Le Gouvernement a rappelé que son engagement repose sur trois piliers essentiels, notamment la défense de l’intégrité territoriale et de la souveraineté nationale, la recherche d’une paix durable ainsi que la réduction des souffrances des populations, en particulier celles de l’Est du pays.
« Le Gouvernement demeure déterminé à aborder ces discussions avec l’objectif d’aboutir à un accord qui mette un terme définitif aux violences armées dans l’Est de la République », souligne le document.

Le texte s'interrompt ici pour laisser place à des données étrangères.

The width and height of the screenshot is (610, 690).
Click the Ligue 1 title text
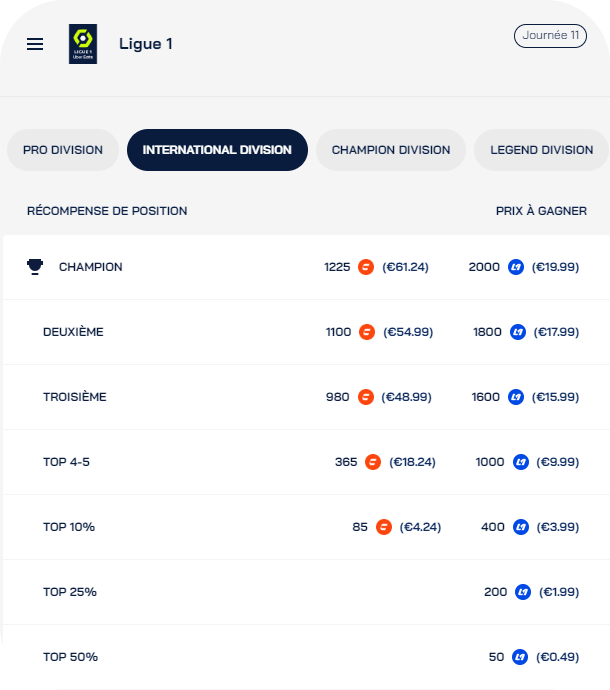[x=146, y=44]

Toutefois, la mise en œuvre de la Déclaration de Doha apparaît encore incertaine. Ce texte prévoyait des mesures de confiance, notamment la libération réciproque des prisonniers avant le 29 juillet. Aucun progrès n’ayant été constaté, le M23, qui revendique la libération de 700 de ses combattants, menace de boycotter les discussions s’il n’y a pas de geste préalable.
En raison de ces blocages, la rencontre programmée le 8 août à Doha n’a pas eu lieu, les deux parties ayant renoncé à y participer. Néanmoins, des échanges techniques continuent avec l’appui du Comité international de la Croix-Rouge (CICR), chargé de proposer un mécanisme d’échange de prisonniers.
Le communiqué gouvernemental salue par ailleurs « l’engagement constant et la médiation discrète mais efficace » du Qatar, dont le rôle reste jugé indispensable dans le rapprochement entre les délégations. Parallèlement, Kigali a franchi une étape supplémentaire en ratifiant, le 29 juillet, l’accord de paix conclu le 27 juin à Washington avec Kinshasa, déjà approuvé par le gouvernement rwandais le 16 juillet et en attente d’adoption définitive par le Sénat.